While rabbinical authorities judge the so-called Falash Mura to be sufficiently Jewish to qualify for Israeli citizenship, Meir Sheetrit said they were not really Jewish and had been let in only because of "political correctness."
In remarks that incensed the large Falasha community already in Israel, he implied that Ethiopians were fleecing the state by leaving the economic hardship of their birthplace and enjoying comfortable new lives in Israel.
"Who needs them?" he said in an interview with The Jerusalem Post. "They are all Christians. We need to take care of the future of Israel and this immigration will never finish."
His comments were denounced as racist by senior members of the Falasha community who pointed out that Jews from white countries were allowed into Israel without any question from the authorities.
"The way he is expressing himself has a smell of racism about it because he would not say such statements to any other immigrants from America or Russia," said Avraham Neguise, chairman of the Representatives of Ethiopian Immigrant Organizations in Israel.
"His remarks are unacceptable and irresponsible. The state of Israel is the home for every Jew and is it not the minister's private home.
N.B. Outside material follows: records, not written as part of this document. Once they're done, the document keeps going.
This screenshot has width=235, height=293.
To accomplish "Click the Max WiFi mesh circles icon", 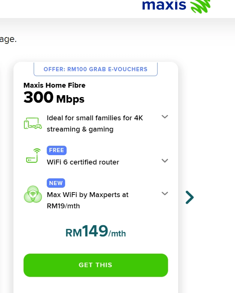I will tap(33, 194).
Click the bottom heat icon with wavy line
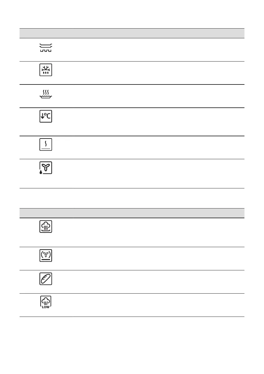264x374 pixels. 46,145
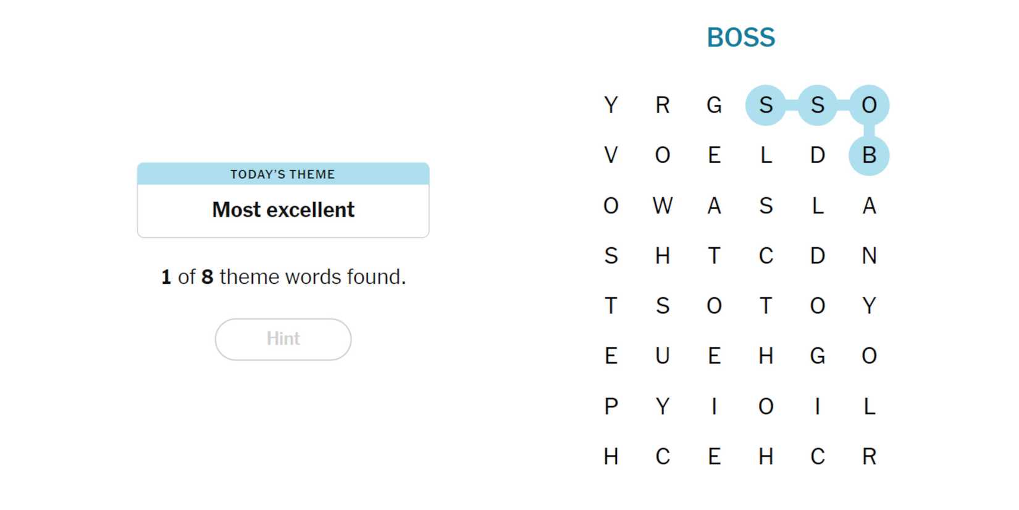Click the "Most excellent" theme text
1019x510 pixels.
pos(283,210)
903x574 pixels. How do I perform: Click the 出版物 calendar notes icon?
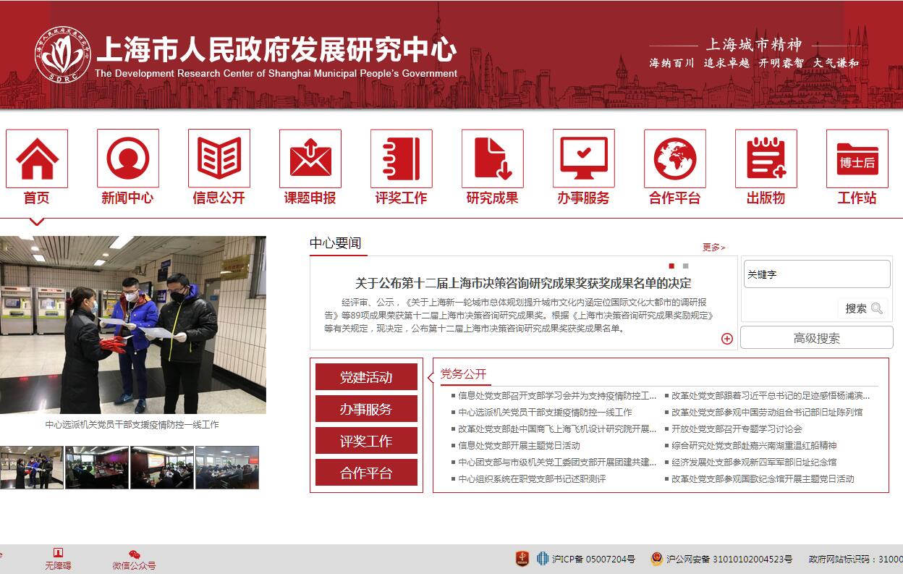click(x=766, y=159)
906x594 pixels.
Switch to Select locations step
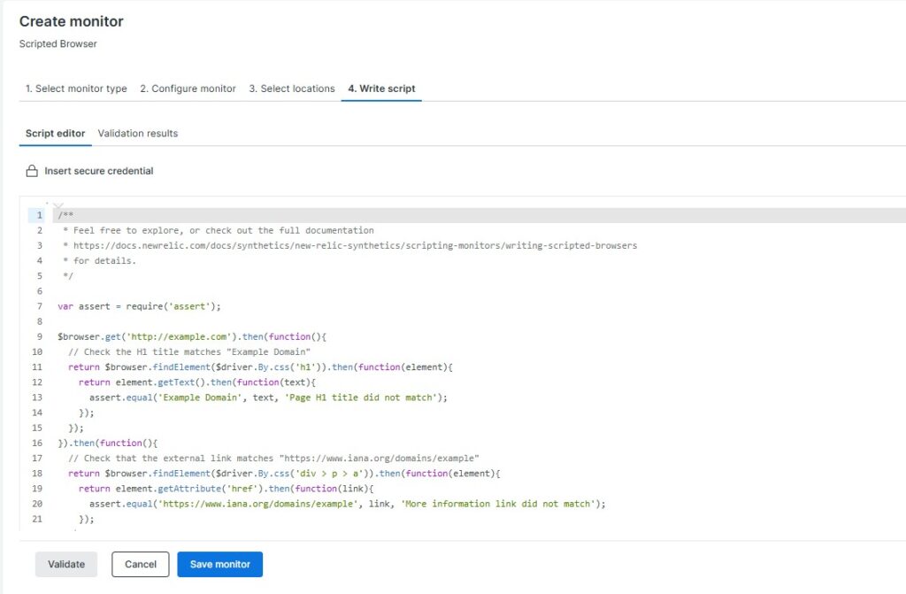click(x=291, y=89)
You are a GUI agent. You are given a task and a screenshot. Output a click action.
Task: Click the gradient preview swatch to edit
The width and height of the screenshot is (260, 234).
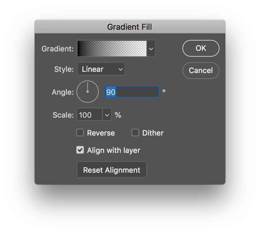point(112,49)

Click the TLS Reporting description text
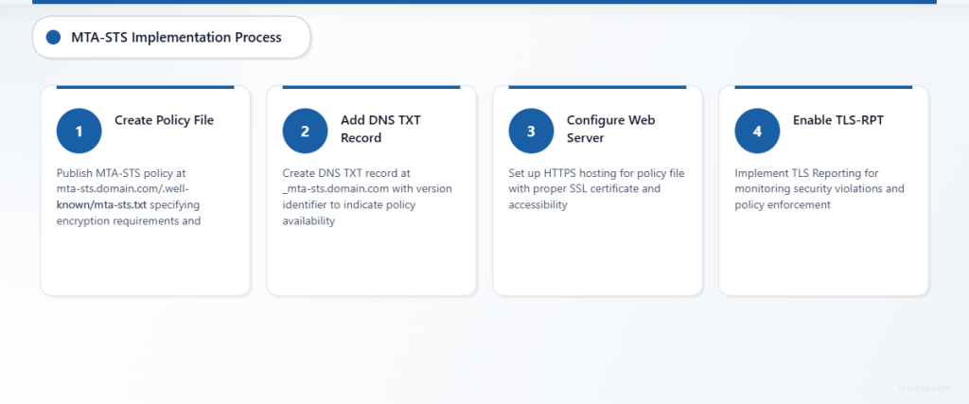(819, 188)

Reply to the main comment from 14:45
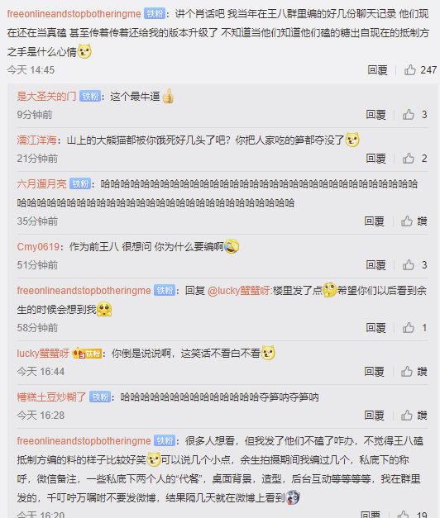coord(377,70)
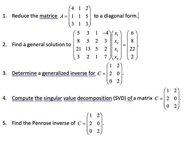Click the word 'generalized' in problem 3
The image size is (186, 141).
tap(55, 73)
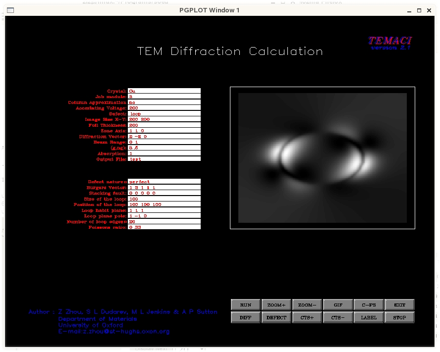The width and height of the screenshot is (440, 352).
Task: Click the Diffraction Vector field
Action: 164,136
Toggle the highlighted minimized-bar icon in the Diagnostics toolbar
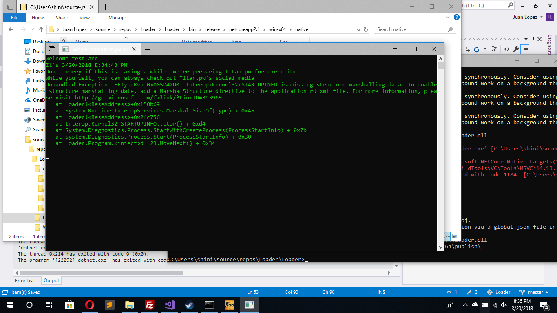The width and height of the screenshot is (557, 313). click(x=524, y=49)

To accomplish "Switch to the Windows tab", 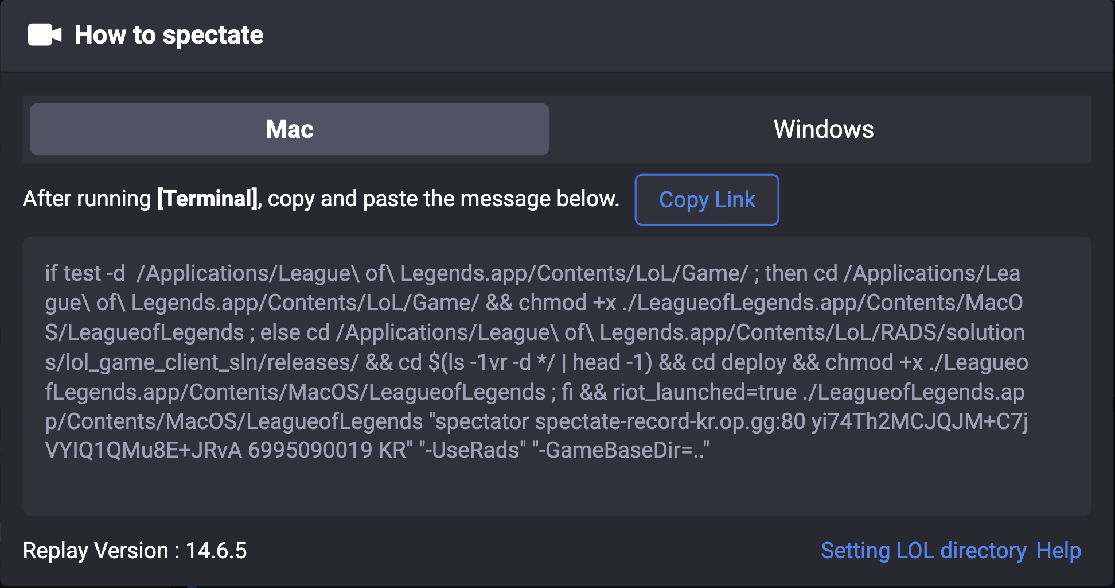I will tap(823, 129).
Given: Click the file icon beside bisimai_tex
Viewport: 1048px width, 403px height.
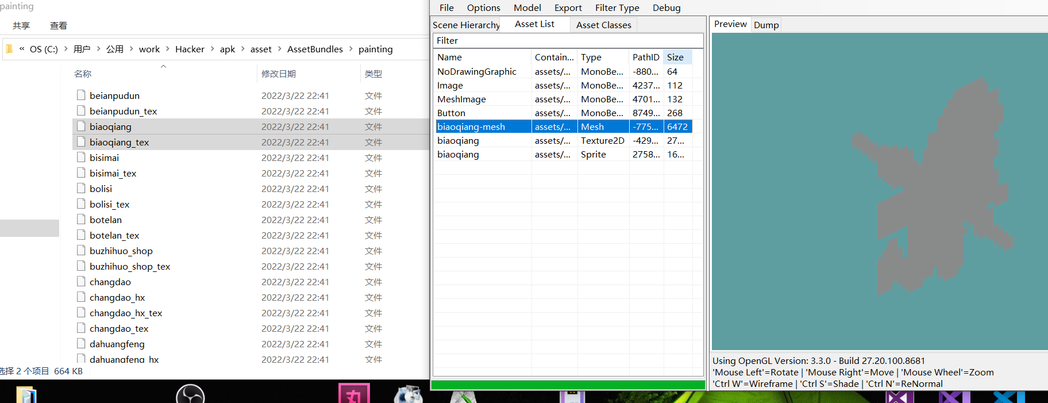Looking at the screenshot, I should click(x=81, y=172).
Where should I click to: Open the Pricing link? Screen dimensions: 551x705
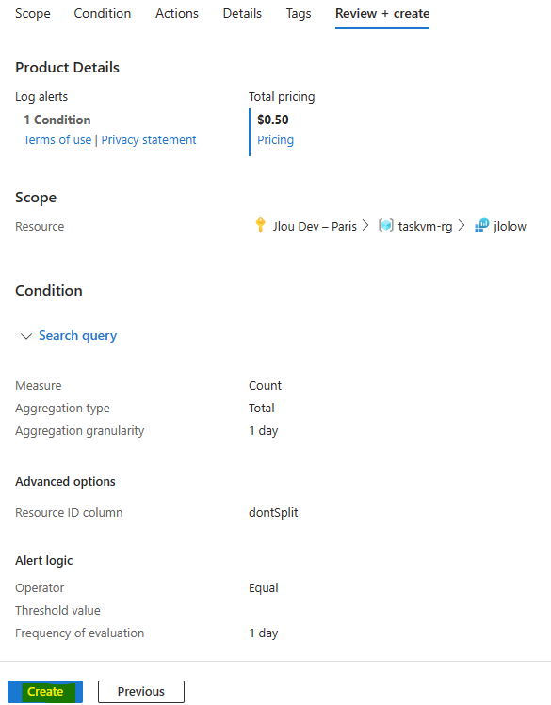(275, 140)
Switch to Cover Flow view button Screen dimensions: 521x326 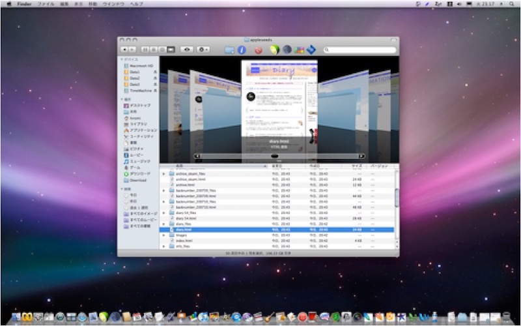tap(171, 49)
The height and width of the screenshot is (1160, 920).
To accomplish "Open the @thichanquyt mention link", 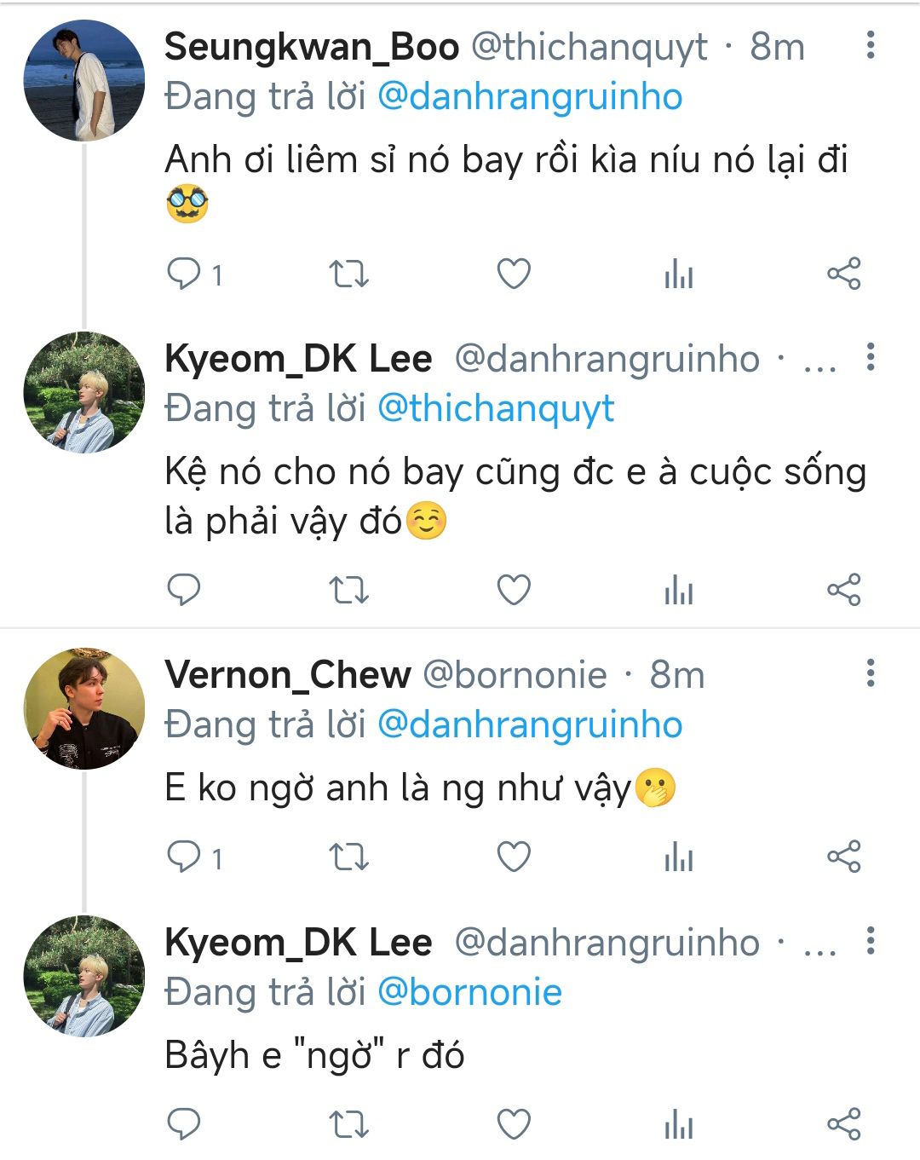I will [495, 409].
"These people have been described and identified as part of Jewish Ethiopian community by the chief rabbinate. They are our blood, our flesh and our bones."
Ethiopians who come to Israel often complain of not being able to find good jobs and experiencing discrimination.
Some claim that Israel imposes a quota of 600 Falasha being allowed into Israel each month.
Others complain that Israel used the Falasha cynically to boost the population as part of the demographic battle with the Palestinians, who have a high birth rate.
The Falasha are said to be the descendants of one of the lost tribes of Israel that trekked south and set up home in the Horn of Africa.
The claim was strong enough to convince Israeli rabbinical authorities in the 1980s and 1990s when 90,000 were allowed into Israel.
The first Falasha to move to Israel were unquestionably Jewish. But a new group calling themselves the Falash Mura emerged.
They were Ethiopians living a Christian lifestyle but who claimed to have been forced to convert to Christianity from Judaism.